Northern Virginia is the largest data center market in the United States and comprises several counties located 20 to 40 miles west of Washington, D.C. Specifically, Northern Virginia includes Loudoun County (Ashburn, Sterling, Leesburg, Arcola), Prince William County (Manassas, Gainesville, Haymarket), and Fairfax County (Reston, Herndon, Chantilly, Vienna, McLean, Tysons), among others. Those data centers are powered by Dominion Energy, the largest electric utility serving Northern Virginia, and NOVEC (Northern Virginia Electric Cooperative) is another important provider of power. Cloud computing services operating in the area include Amazon Web Services (AWS), Microsoft Azure, Google Cloud, Meta Platforms (Facebook).
Northern Virginia is followed by Dallas and its neighboring suburbs, including Allen, Carrollton, Fort Worth, Frisco, Garland, Irving, Lewisville, Plano, and Richardson.

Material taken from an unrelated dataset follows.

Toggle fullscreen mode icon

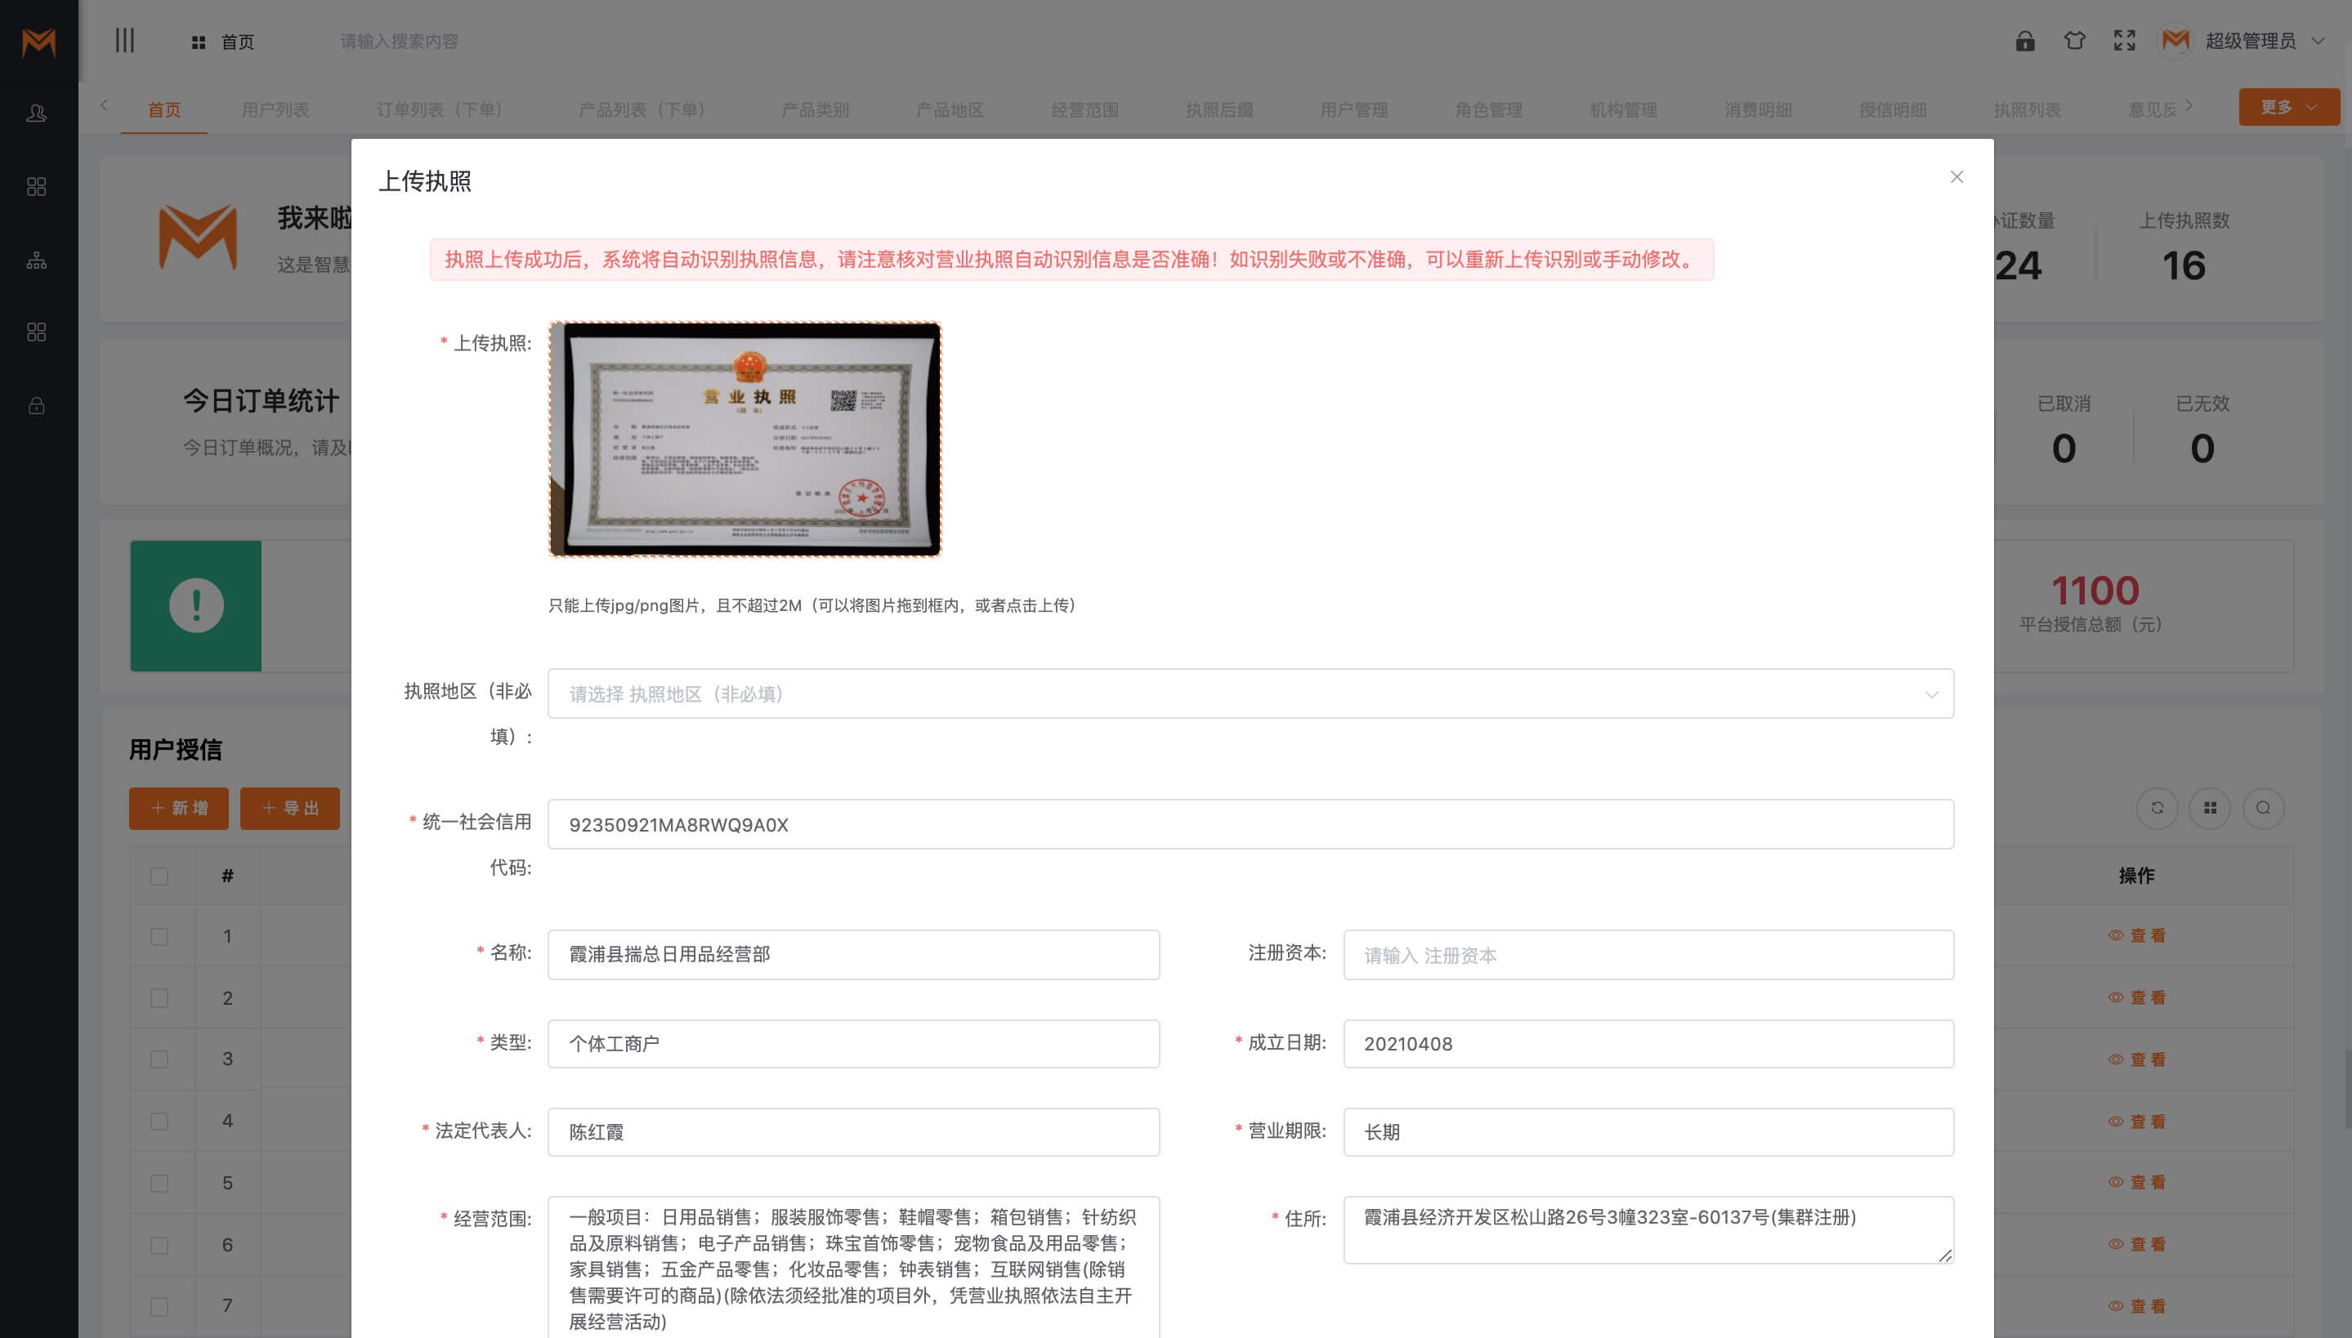coord(2124,41)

In total, the area is home to more than 150 data centers and more than 650 megawatts of multi-tenant commissioned power. Among its wholesale data centers are Digital Realty, CyrusOne, QTS Data Centers, STACK Infrastructure. Retail colocation players such as Equinix, DataBank, Flexential and Cyxtera can be found there.
Silicon Valley, the country’s third-largest data center market, has more than 160 data centers with more than 625 megawatts of power supplied primarily by Pacific Gas & Electric and Silicon Valley Power. Operating from those facilities is a veritable who’s who of retail colocation and wholesale data center players, as well as cloud computer giants, including Alibaba Cloud and Oracle Cloud.
The greater Phoenix area with its surrounding communities of Chandler, Mesa, Tempe, Scottsdale and Goodyear, represent the fourth-ranked data center market, with more than 90 facilities and more than 600 megawatt of multi-tenant commissioned power. Digital Realty is a player there, as are Cyxtera, Flexential, CyrusOne, Iron Mountain, Aligned Data Centers and Compass Datacenters.